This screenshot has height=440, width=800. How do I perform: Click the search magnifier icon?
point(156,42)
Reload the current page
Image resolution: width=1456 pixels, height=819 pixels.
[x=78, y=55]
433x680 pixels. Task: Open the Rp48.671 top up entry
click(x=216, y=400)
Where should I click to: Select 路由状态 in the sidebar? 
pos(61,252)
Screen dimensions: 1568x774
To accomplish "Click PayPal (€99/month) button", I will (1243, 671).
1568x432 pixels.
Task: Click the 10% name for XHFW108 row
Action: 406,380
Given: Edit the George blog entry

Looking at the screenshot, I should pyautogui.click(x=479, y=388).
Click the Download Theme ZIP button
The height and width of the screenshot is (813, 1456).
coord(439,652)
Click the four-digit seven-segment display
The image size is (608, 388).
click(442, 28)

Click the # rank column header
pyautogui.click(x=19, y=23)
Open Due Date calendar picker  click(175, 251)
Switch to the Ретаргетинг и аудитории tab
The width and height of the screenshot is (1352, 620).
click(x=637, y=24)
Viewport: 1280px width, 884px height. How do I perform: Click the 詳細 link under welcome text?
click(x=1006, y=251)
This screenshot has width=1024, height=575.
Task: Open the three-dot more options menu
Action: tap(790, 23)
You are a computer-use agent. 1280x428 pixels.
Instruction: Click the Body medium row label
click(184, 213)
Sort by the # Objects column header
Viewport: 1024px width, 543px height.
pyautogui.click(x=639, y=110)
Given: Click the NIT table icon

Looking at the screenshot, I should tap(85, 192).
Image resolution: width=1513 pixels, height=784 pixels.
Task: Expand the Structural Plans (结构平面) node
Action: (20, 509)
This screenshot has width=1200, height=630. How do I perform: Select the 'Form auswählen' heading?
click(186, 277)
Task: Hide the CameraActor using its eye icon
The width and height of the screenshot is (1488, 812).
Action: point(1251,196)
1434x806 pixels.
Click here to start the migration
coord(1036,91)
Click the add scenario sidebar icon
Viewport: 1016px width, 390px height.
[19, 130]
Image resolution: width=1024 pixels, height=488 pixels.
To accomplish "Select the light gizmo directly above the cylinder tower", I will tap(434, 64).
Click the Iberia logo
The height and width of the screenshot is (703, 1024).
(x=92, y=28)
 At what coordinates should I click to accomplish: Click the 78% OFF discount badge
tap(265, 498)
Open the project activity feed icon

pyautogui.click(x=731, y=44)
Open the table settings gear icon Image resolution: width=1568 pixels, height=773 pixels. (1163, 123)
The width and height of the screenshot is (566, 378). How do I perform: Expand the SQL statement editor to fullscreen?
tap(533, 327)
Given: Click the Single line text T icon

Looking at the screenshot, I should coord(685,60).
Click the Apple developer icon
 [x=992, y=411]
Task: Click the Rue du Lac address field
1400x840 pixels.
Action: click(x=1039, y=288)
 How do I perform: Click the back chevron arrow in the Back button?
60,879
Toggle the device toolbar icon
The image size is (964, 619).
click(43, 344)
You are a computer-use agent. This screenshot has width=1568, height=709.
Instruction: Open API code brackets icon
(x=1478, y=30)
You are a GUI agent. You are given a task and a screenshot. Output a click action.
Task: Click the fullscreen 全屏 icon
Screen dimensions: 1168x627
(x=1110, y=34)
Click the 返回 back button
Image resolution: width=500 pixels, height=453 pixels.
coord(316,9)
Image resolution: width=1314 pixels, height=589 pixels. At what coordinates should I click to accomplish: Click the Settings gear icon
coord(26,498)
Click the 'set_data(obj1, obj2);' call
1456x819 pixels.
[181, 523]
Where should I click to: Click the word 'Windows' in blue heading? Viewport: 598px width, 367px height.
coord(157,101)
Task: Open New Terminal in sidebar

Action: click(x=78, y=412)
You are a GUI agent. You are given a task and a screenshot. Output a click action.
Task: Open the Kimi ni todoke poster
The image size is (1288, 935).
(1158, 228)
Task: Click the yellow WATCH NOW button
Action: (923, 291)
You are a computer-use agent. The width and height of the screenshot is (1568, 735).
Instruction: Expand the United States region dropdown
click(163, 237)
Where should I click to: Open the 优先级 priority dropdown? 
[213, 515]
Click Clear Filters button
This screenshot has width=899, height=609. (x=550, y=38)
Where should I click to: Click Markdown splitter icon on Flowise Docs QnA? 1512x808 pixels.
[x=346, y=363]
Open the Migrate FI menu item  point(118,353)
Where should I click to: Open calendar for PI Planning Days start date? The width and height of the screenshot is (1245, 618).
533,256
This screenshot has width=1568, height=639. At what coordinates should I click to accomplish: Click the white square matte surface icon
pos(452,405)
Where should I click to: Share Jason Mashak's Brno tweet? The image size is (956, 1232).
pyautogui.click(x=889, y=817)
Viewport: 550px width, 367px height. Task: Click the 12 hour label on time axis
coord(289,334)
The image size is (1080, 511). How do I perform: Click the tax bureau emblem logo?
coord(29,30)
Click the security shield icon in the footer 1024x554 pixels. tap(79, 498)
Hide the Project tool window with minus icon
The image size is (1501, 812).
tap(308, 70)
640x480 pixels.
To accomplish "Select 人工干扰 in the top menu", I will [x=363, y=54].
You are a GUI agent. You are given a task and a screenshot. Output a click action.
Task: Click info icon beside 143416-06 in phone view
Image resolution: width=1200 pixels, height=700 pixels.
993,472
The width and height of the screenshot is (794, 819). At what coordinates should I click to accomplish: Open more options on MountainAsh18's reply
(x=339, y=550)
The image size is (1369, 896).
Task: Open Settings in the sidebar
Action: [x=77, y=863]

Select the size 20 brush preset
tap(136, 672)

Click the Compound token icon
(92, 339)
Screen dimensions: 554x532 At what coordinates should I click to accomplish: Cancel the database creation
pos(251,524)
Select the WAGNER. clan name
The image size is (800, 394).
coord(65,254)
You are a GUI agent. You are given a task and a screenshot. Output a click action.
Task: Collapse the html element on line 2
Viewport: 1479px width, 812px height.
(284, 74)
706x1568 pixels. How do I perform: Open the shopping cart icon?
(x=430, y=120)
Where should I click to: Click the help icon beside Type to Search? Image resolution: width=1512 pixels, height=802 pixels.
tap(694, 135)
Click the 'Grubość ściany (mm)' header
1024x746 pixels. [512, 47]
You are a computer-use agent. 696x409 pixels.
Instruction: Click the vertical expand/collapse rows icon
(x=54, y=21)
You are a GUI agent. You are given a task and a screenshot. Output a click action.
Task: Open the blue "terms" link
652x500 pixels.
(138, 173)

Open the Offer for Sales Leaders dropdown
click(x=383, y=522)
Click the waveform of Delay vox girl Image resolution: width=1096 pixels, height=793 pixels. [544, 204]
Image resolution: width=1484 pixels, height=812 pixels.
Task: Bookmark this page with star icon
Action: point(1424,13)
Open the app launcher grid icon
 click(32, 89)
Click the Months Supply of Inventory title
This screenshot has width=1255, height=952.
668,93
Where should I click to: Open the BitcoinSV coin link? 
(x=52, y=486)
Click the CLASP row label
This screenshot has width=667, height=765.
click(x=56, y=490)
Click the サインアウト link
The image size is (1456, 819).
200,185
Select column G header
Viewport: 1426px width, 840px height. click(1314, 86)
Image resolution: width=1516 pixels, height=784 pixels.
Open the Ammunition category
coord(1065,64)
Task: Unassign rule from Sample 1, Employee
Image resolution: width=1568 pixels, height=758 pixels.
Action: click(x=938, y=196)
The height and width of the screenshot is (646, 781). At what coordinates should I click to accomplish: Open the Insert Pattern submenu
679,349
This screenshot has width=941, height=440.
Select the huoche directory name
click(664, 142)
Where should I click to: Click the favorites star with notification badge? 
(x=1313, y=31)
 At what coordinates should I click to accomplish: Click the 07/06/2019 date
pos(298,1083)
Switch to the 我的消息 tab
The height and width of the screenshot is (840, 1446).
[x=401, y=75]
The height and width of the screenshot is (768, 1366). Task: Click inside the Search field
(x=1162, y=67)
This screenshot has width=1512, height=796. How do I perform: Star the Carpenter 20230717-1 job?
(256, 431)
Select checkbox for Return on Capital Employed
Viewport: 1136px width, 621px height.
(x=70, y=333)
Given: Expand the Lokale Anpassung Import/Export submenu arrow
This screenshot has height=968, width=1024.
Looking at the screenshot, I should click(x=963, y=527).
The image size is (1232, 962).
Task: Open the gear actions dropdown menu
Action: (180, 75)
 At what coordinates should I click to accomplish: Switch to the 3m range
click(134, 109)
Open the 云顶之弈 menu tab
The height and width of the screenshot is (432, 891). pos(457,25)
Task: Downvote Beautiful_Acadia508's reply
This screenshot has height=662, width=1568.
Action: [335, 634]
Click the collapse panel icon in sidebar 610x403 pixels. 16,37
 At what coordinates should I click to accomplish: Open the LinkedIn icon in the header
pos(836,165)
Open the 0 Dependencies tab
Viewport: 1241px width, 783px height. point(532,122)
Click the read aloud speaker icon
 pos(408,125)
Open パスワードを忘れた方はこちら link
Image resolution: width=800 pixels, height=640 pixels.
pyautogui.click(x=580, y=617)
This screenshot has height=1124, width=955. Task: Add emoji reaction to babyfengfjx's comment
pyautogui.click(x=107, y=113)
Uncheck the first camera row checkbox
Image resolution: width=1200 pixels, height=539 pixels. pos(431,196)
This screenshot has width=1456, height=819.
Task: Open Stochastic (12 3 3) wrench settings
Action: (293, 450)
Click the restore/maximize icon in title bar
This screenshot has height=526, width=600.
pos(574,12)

------------------------------------------------------------

* Vos consignes *
Recopiez les lignes allant de celle qui contient « Open the Offer for Sales Leaders dropdown » jusqu'à celle qui contient « Action: point(1424,13) », toutes deux incluses, en substituant « menu » à « dropdown » et en laissant tout le reste identique.

* Résultat de la tâche *
Open the Offer for Sales Leaders menu
click(x=383, y=522)
Click the waveform of Delay vox girl Image resolution: width=1096 pixels, height=793 pixels. [544, 204]
Image resolution: width=1484 pixels, height=812 pixels.
Task: Bookmark this page with star icon
Action: point(1424,13)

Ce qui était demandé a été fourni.